** Your objective **
Transcribe the material from its first line onward, ending with the line that contains "Given: Collapse the Recently viewed section" and adding nothing beyond it.

** Data to process **
■ ■ ■ ■ ■

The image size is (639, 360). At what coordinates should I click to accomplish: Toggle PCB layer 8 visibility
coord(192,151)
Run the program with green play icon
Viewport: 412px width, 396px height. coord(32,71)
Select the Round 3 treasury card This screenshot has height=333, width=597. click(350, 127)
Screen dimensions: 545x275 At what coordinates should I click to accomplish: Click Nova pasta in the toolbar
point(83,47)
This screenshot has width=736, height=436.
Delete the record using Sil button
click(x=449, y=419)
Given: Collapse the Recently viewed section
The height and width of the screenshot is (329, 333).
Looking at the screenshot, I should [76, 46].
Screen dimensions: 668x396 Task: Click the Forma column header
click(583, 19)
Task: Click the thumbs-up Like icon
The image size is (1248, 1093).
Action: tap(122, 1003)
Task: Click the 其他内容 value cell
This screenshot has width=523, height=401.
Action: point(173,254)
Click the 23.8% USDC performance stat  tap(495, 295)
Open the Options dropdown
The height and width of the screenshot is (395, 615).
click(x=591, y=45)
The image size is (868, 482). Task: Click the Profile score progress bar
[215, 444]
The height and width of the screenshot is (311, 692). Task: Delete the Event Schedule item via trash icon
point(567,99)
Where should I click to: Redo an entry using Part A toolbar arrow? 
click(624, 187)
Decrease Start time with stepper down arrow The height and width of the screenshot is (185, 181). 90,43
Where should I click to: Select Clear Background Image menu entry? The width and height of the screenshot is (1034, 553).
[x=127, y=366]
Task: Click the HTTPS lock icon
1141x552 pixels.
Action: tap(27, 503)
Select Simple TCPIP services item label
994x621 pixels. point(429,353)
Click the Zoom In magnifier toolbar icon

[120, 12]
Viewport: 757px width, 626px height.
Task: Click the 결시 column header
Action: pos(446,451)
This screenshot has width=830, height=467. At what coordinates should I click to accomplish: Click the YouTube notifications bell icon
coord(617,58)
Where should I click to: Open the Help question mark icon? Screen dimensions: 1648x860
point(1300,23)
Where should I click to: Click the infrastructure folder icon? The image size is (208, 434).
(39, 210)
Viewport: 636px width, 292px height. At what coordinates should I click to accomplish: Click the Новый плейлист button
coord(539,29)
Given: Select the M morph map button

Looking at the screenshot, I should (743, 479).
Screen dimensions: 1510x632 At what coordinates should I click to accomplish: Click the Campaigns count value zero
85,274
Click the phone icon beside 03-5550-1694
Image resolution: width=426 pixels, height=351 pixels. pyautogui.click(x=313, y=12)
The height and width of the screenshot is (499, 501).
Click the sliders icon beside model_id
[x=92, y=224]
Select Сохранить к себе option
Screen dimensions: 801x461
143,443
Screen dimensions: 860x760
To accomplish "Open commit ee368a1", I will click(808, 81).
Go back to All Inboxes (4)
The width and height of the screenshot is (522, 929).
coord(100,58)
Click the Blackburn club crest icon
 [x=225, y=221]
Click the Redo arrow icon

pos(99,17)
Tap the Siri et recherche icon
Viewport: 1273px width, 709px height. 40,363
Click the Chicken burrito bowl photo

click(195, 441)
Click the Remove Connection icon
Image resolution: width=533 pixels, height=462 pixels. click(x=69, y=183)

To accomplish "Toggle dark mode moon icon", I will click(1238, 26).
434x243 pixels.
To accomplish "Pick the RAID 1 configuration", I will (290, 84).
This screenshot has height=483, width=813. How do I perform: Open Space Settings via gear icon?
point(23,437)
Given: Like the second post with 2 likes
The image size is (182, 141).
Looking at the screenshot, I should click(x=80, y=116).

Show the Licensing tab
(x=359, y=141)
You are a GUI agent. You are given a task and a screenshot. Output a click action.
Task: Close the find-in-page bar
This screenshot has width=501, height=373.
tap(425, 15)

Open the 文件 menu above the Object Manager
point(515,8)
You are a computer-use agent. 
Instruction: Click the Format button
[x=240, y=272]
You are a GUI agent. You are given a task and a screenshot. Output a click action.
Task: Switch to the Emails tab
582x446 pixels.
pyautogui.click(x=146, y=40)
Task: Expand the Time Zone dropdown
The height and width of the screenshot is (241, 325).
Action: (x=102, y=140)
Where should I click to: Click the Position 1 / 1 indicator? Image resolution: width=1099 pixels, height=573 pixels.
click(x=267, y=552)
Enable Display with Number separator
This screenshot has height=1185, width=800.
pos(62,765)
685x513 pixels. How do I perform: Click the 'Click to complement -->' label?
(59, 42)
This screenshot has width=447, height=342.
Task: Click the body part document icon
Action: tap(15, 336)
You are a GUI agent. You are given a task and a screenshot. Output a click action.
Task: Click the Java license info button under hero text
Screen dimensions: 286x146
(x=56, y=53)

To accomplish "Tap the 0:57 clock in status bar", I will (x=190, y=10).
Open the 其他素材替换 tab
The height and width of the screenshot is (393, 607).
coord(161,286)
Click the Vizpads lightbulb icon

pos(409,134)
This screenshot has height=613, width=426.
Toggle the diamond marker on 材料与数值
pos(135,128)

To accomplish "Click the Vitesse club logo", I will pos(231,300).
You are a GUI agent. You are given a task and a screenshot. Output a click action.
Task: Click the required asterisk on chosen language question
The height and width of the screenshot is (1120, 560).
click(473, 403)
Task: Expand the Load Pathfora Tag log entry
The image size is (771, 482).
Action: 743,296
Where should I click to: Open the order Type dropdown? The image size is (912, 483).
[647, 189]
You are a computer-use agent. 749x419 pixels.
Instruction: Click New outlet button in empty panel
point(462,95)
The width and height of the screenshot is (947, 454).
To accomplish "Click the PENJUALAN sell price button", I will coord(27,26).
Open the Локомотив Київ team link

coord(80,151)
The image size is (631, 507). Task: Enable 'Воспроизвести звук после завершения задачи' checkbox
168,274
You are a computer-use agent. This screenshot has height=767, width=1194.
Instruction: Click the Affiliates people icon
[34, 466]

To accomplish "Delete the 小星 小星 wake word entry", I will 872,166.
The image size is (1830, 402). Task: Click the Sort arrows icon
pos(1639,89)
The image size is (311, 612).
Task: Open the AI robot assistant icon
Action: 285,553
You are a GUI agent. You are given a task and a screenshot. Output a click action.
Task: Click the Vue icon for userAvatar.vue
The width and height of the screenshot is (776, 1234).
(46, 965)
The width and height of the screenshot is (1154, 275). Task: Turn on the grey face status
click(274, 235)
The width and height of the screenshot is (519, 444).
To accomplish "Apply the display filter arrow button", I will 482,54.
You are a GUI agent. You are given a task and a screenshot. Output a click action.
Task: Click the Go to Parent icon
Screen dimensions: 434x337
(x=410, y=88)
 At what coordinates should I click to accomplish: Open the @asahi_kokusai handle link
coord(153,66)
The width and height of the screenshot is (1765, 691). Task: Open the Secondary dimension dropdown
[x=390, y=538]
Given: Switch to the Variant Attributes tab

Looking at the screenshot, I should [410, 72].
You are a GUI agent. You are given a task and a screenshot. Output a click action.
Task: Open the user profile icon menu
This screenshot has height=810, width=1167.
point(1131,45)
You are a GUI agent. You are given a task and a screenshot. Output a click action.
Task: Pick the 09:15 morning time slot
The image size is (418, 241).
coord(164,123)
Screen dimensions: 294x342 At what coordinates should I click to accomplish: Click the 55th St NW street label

■ ■ ■ ■ ■

** Response area **
The image size is (639, 360). At what coordinates should I click to accomplish: Toggle PCB layer 8 visibility
coord(192,151)
Run the program with green play icon
Viewport: 412px width, 396px height. coord(32,71)
Select the Round 3 treasury card This screenshot has height=333, width=597. click(350, 127)
Screen dimensions: 545x275 At what coordinates should I click to accomplish: Click Nova pasta in the toolbar
point(83,47)
This screenshot has width=736, height=436.
Delete the record using Sil button
click(x=449, y=419)
Given: Collapse the Recently viewed section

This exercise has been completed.